[Extracted records]
+===+

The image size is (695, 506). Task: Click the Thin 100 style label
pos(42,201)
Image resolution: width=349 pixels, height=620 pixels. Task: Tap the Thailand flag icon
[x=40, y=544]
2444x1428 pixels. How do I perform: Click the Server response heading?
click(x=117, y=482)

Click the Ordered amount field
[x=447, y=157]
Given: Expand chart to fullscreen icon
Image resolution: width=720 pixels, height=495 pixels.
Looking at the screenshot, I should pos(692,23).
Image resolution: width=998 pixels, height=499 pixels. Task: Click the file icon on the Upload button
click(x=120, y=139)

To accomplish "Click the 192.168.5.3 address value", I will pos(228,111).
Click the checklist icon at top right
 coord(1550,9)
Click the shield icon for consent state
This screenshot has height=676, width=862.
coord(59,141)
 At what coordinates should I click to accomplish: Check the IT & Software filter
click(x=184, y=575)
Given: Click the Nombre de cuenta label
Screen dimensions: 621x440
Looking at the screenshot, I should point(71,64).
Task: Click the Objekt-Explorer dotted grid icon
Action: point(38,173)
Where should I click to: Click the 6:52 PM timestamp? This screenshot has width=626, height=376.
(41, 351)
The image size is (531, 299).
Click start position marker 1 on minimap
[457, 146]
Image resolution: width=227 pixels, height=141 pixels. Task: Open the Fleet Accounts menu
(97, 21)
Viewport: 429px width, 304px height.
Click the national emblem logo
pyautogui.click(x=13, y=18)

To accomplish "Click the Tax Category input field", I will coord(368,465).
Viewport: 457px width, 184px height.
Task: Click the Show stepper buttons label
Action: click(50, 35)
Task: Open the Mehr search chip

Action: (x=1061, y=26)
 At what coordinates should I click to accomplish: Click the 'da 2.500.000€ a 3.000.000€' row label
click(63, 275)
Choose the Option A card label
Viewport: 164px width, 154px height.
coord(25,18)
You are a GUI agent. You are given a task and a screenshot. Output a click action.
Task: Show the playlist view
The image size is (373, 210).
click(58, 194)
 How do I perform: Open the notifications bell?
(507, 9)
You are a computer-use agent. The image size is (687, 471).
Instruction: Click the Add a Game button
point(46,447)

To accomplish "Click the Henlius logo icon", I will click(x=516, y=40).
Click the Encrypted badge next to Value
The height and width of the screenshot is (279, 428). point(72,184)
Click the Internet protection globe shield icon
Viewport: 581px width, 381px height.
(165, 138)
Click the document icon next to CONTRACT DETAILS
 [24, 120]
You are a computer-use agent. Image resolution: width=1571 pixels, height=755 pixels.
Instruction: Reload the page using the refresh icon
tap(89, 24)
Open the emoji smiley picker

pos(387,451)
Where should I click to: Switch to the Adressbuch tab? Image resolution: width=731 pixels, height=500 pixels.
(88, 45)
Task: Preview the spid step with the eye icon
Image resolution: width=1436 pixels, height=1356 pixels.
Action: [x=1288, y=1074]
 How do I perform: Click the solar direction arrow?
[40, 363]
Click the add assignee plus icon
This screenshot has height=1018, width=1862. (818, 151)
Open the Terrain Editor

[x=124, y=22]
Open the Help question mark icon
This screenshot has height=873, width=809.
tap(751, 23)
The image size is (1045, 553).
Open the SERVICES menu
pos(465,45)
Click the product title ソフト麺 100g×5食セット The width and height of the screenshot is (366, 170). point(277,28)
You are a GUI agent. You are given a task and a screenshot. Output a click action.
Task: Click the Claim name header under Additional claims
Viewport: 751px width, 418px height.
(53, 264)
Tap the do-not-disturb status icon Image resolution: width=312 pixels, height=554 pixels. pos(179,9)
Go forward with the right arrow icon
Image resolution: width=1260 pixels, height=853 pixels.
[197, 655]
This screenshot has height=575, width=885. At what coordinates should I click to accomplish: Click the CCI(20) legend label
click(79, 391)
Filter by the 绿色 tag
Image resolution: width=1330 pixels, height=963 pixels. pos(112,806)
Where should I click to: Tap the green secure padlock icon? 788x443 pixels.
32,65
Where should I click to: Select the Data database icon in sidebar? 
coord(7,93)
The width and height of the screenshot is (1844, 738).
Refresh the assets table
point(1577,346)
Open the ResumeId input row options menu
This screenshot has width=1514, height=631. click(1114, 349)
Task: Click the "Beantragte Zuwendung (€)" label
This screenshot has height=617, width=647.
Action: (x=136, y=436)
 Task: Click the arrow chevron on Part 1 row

+===+

Exercise instructions — Pull out every line of the items above that contains the string "menu". Case counts.

Response below —
Image resolution: width=227 pixels, height=141 pixels. Task: Open the Fleet Accounts menu
Open the SERVICES menu
Open the ResumeId input row options menu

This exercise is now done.